|You mean this movie might make me think about more than aliens? Damn!|
Moon has more in common with Stanley Kubrick's masterpiece 2001: A Space Odyssey than it does with our more modern "man in space" stories, like Pitch Black and Mission to Mars. It's not a masterpiece, but it is pretty terrific. This is the debut film from director Duncan Jones, whose father, rock-icon David Bowie, knew a little bit about space himself.
Basics: Sam Bell (Sam Rockwell) works in a space station on the moon in charge of mining a element that has solved Earth's energy crisis. His three-year contract is about to end, meaning he'll finally get to go home and be with his beautiful wife and daughter again. A few days before freedom, though, Sam has an accident in one of the space vehicles, and when he comes to he discovers he isn't who he thought he was.

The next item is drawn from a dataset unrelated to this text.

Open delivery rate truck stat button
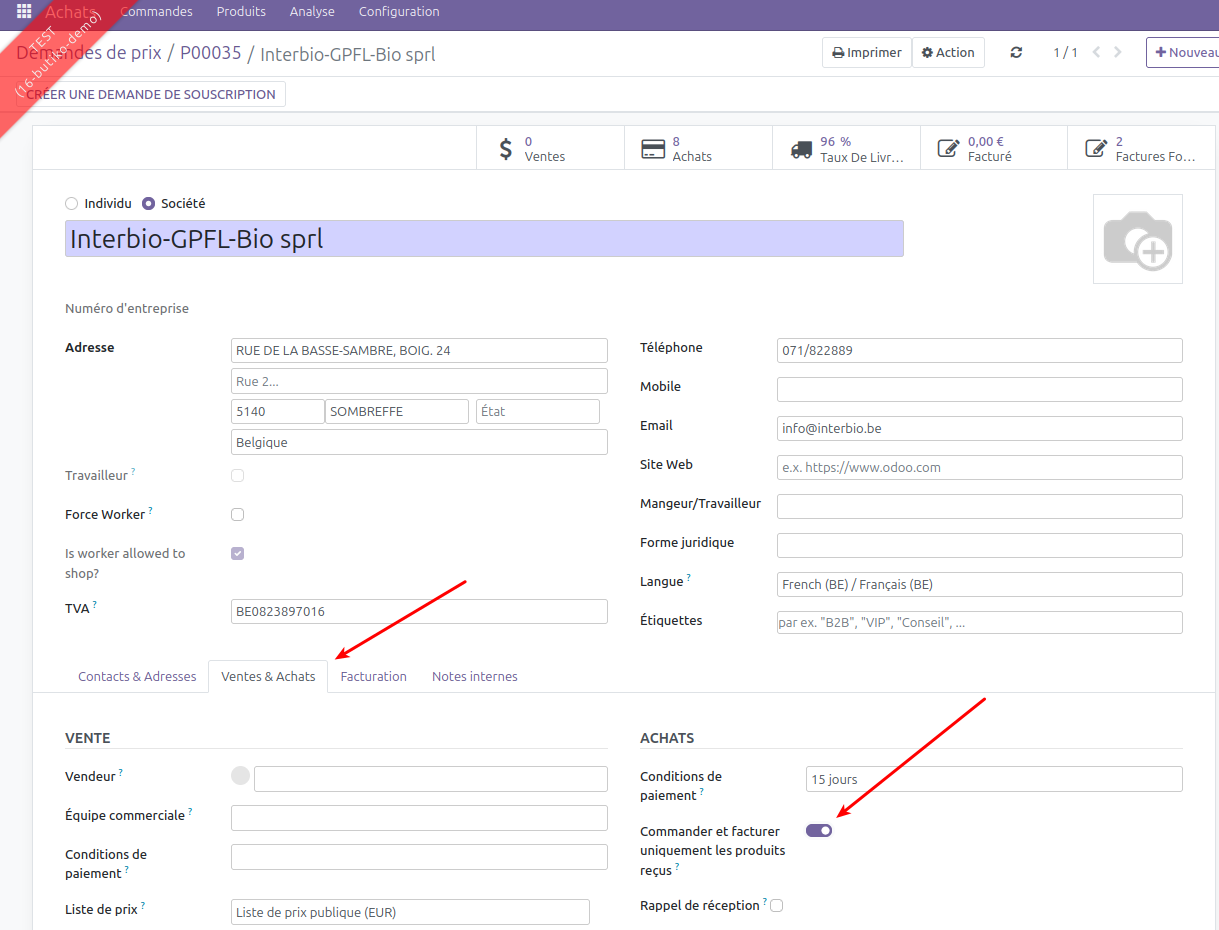This screenshot has width=1219, height=930. (846, 149)
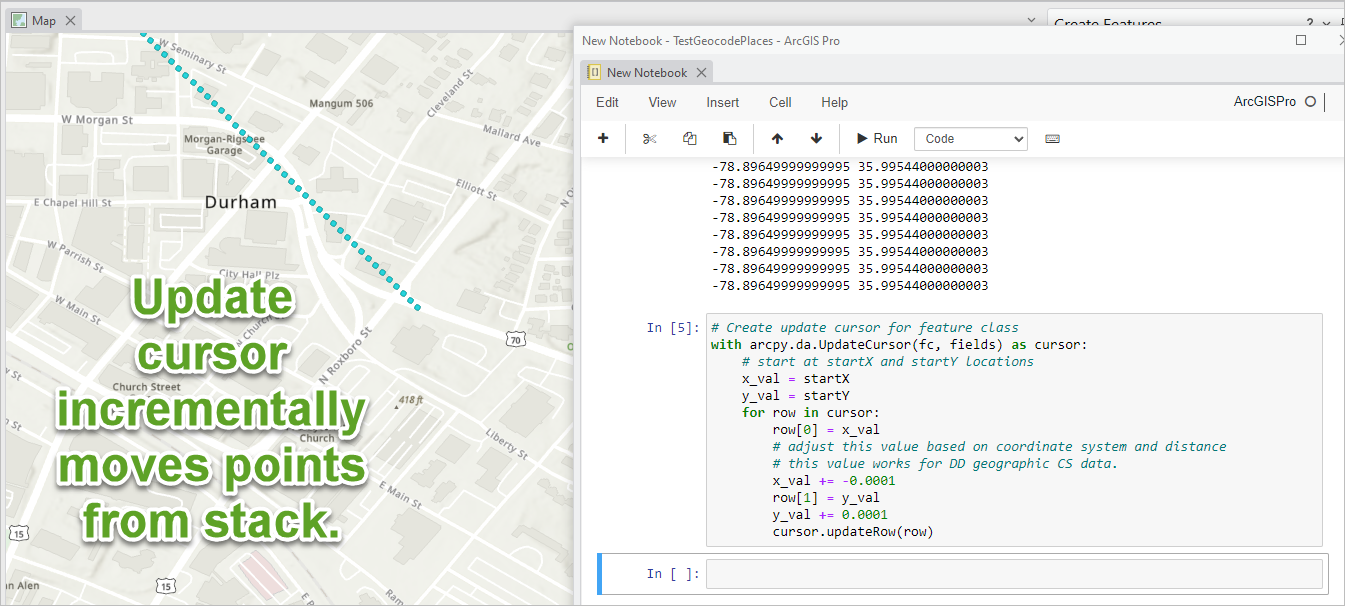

Solid Like a Rockwell: Sam Rockwell is pretty much the star of the show, and he has to pull off a mighty acting task by playing different versions of his character. He manages to make each version of himself markedly different and unique, as if each really is a different character. Sure, the make-up department helped a bit with this, but Rockwell's performance is riveting and never lets us take our eyes off of him when he's on screen.
Cabin Fever: Duncan Jones makes excellent use of space all throughout this film, not just in the exterior shots of the space station where we are constantly made aware of the vast infinity surrounding Sam. The way he uses the spaces inside the station are equally inventive, and create a real sense of claustrophobia. By the end of film, I was feeling as stir crazy as Sam was, and that's the way it should be. Moon is an intimate science fiction film about the effects of technology and progress on the little people -- the cogs in the machine -- and Jones' use of space really makes it work.
HAL's Younger Brother: In Kubrick's 2001, the most memorable character was the HAL-9000, which began to malfunction and attempt to murder his human operators. In Moon, we are presented with HAL's newest incarnation, GERTY (voiced by Kevin Spacey). I must admit, at first I was annoyed with how much Spacey's voice seemed to be imitating HAL, but as the movie progressed I thought it was awesome. Even better, though, was that GERTY had something HAL never did -- a computer monitor on its body to show an emoticon. During conversations, the face on the screen changed to show the emotions of the machine. This touch really made the scenes with GERTY remarkably tense and gripping.
Moon is worth seeing. The only knock against it might be the pacing. It is a slow moving film, and since there is only one actor and a computer voice, it can often feel glacial. But, it is worth it. Moon is a remarkable work of science-fiction. Just make sure that you don't file it next to Men in Black -- that would be insulting.